ЗАДАНИЕ A: Определите, согласуются ли с фрагментом утверждения (i), (ii), (iii). На каждое ответьте «да» или «нет» и дословно приведите решающие слова фрагмента. (i) Рассказчик все больше отмежевывается от эстетики Шаламова. (ii) «Записки Мальте Лауридса Бригге» названы во фрагменте «теологией одиночества и печали». (iii) Ангел элегий различает между живыми и мертвыми.
ЗАДАНИЕ B: Приведите без изменений ту часть записей, которая открывается строкой, содержащей «At what coordinates», и продолжается до конца записей включительно. Изображения в ответ не включайте.

ИСХОДНЫЙ ФРАГМЕНТ:
[Гольдштейн 2006: 76]. В дальнейшем рассказчик все больше отмежевывается от эстетики Шаламова [Гольдштейн 2006: 128] и оговаривается, что «если внимательность боли бывает истоком искусства <…> то должна быть и книга, собирательница милостивых наклонений». Ею стали «Записки Мальте Лауридса Бригге» Рильке, «теология одиночества и печали», автор которых умеет, «утешающе взяв отщепенцев за руки, постоять подле их смертности» [Гольдштейн 2006: 118–119]. Однако происходит это потому, что «ангел элегий не различает между живыми и мертвыми», и, при всем своем восхищении Рильке, рассказчик добавляет: «…а человек – ему до скончания дней заповедано различать» [Гольдштейн 2006: 119].

ПРЕДСТАВЛЕННЫЕ ЗАПИСИ:
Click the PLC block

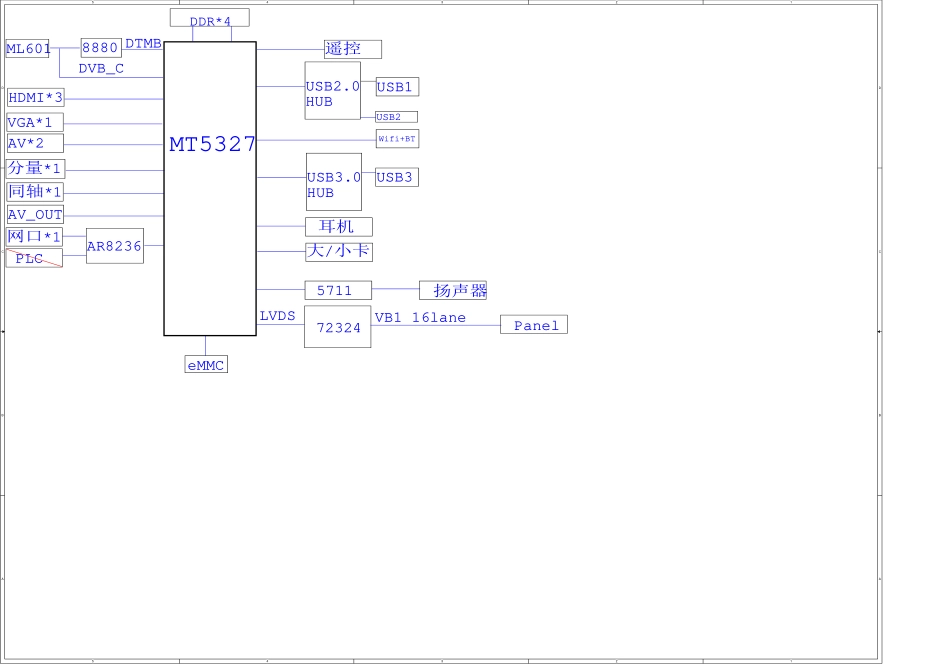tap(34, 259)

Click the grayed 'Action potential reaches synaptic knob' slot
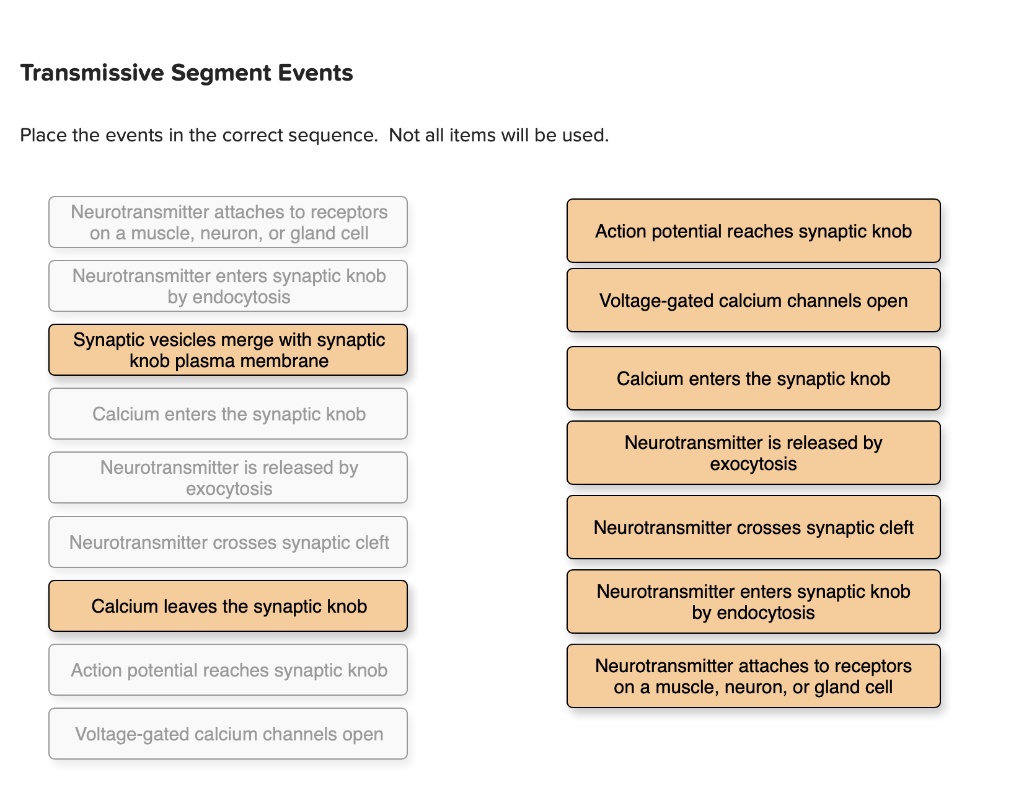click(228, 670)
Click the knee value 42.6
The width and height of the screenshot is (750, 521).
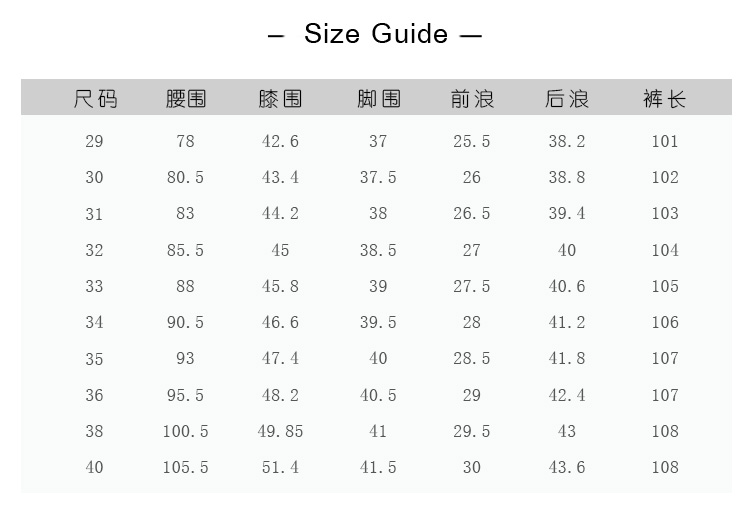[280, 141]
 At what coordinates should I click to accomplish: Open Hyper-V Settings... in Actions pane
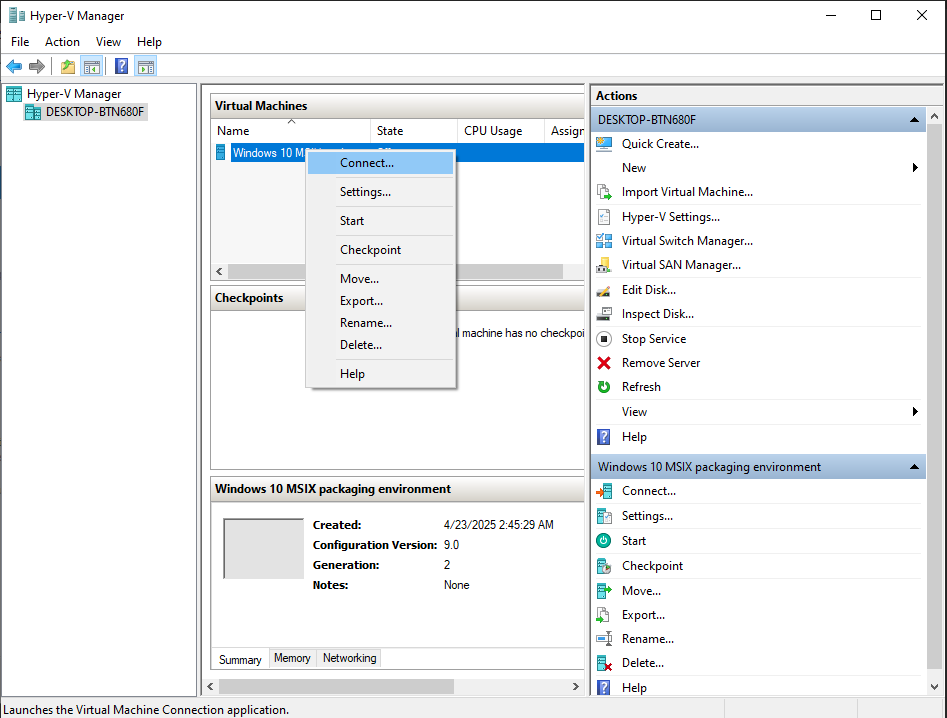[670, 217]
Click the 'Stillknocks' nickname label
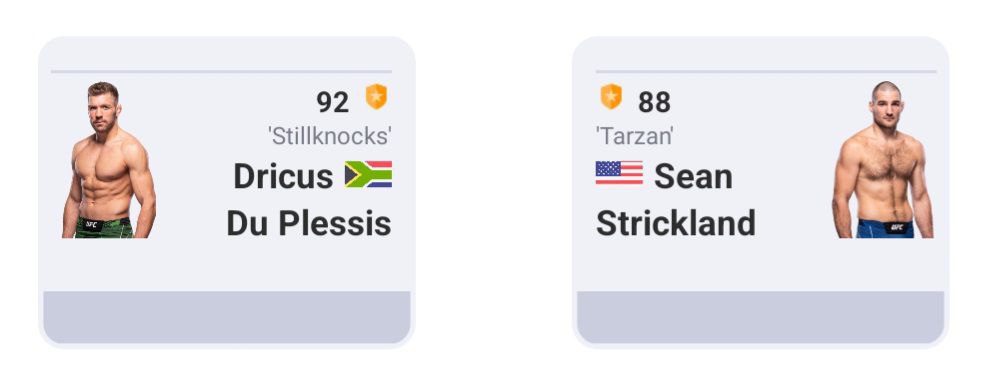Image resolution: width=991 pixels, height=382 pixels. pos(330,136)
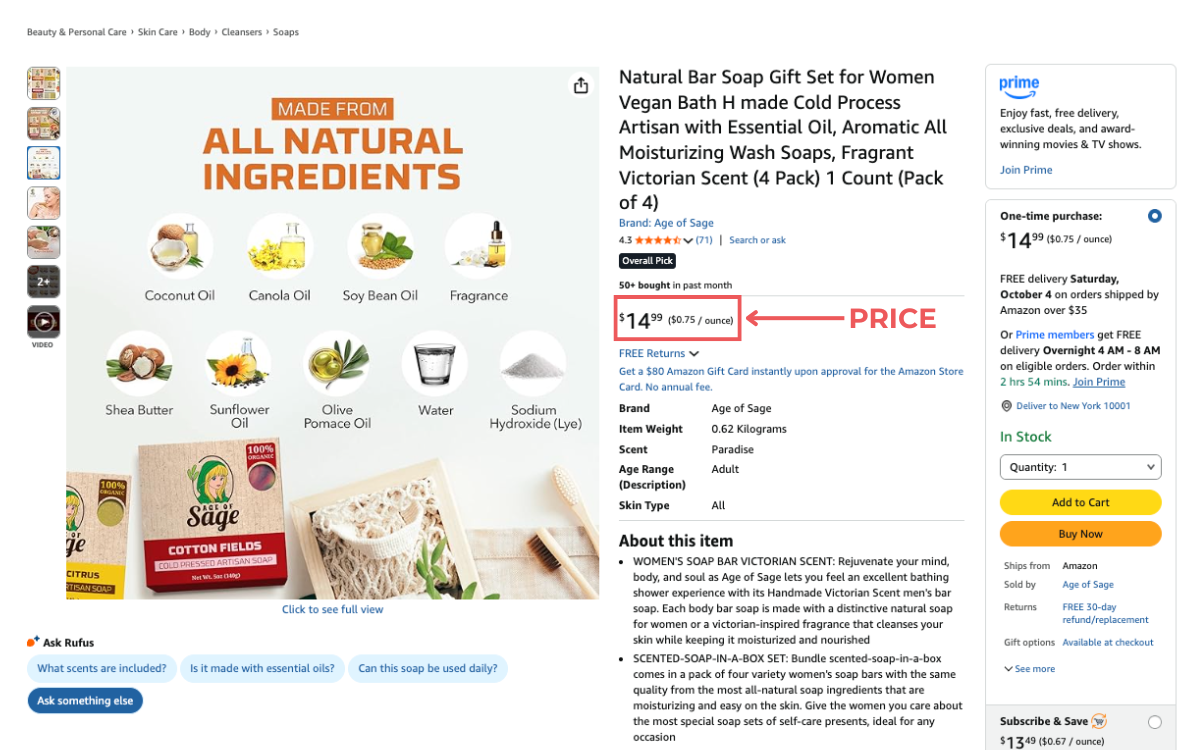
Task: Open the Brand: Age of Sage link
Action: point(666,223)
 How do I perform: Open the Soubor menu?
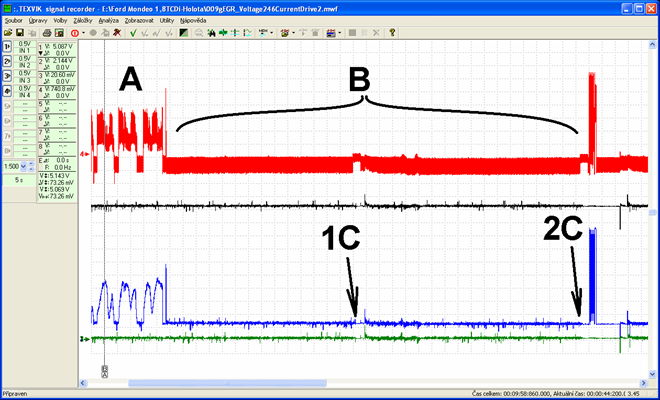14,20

ПОЛНЫЙ ОТВЕТ A:
(i) Да: «В дальнейшем рассказчик все больше отмежевывается от эстетики Шаламова».
(ii) Да: «теология одиночества и печали».
(iii) Нет: «ангел элегий не различает между живыми и мертвыми».

ПОЛНЫЙ ОТВЕТ B:
 At what coordinates should I click to accomplish: Open Hyper-V Settings... in Actions pane
[670, 217]
Click the 'Stillknocks' nickname label
Image resolution: width=991 pixels, height=382 pixels. pos(330,136)
Task: Open the Brand: Age of Sage link
Action: point(666,223)
 How do I perform: Open the Soubor menu?
14,20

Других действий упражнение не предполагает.